#### [Quoted text]
+++++

If a Participant disposes of the Common Stock acquired upon exercise of the
option prior to the end of the Holding Period, the Participant will recognize
ordinary compensation income in the year of the disqualifying disposition in
an amount equal to the difference between the fair market value of the Common
Stock on the date of exercise over the exercise price thereof. The Company
will be entitled to an income tax deduction equal to the amount of the
ordinary compensation income recognized by the Participant. Any additional
gain (or loss) on the sale of the Common Stock by the Participant will be
taxed as short-term or long-term capital gain (or loss), as the case may be.
If the requirements of Section 423 of the Code are not satisfied upon the
date of an option's exercise, the Participant will recognize ordinary
compensation income equal to the difference between the fair market value of
the Common Stock at exercise and the exercise price on the date of exercise.
The Company will be entitled to an income tax deduction equal to the amount of
the ordinary compensation income recognized by the Participant.
NEW PLAN BENEFITS UNDER THE EMPLOYEE PLAN
Because participation in the Employee Plan will vary from employee to
employee and levels of participation among Participants will also vary, it is
not possible to determine the value of benefits which may be obtained by
executive officers and other employees under the Employee Plan.
APPROVAL
Approval of the Employee Plan requires the affirmative vote of a majority of
the votes cast at the Annual Meeting. The Board of Directors believes that the
approval of the Employee Plan is in the best interests of the Company because
it will provide an incentive for the Company's employees to increase their
ownership in the Company and will motivate them to improve their performance
and hence enhance shareholder value.

+++++

#### [Data section]
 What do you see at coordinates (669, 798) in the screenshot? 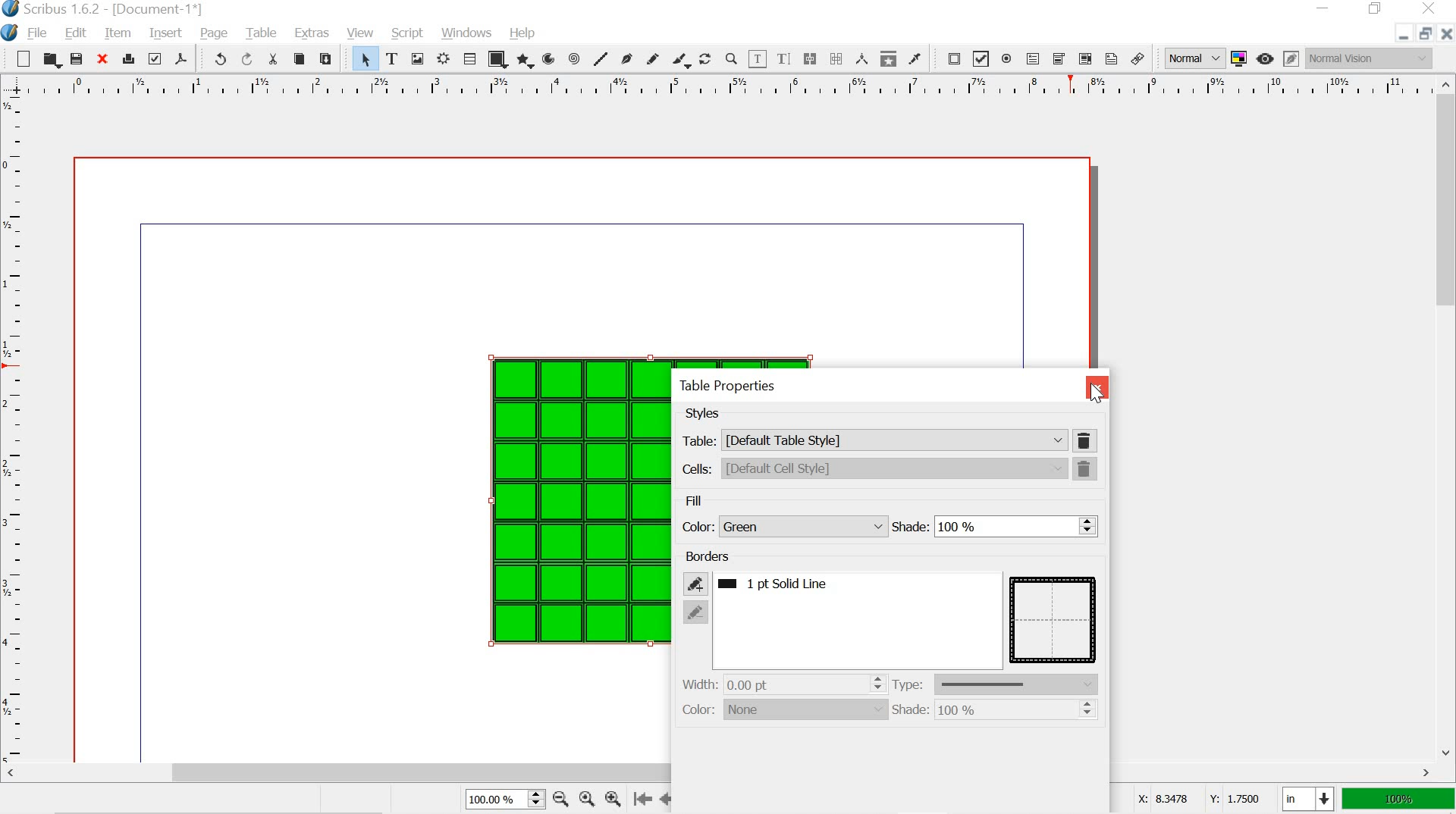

+++++

#### [Written exercise]
Reproduce the Employee Plan text word for word, starting with "If the requirements" and going on through "the ordinary compensation income recognized by the Participant.".

#### [Solved exercise]
If the requirements of Section 423 of the Code are not satisfied upon the
date of an option's exercise, the Participant will recognize ordinary
compensation income equal to the difference between the fair market value of
the Common Stock at exercise and the exercise price on the date of exercise.
The Company will be entitled to an income tax deduction equal to the amount of
the ordinary compensation income recognized by the Participant.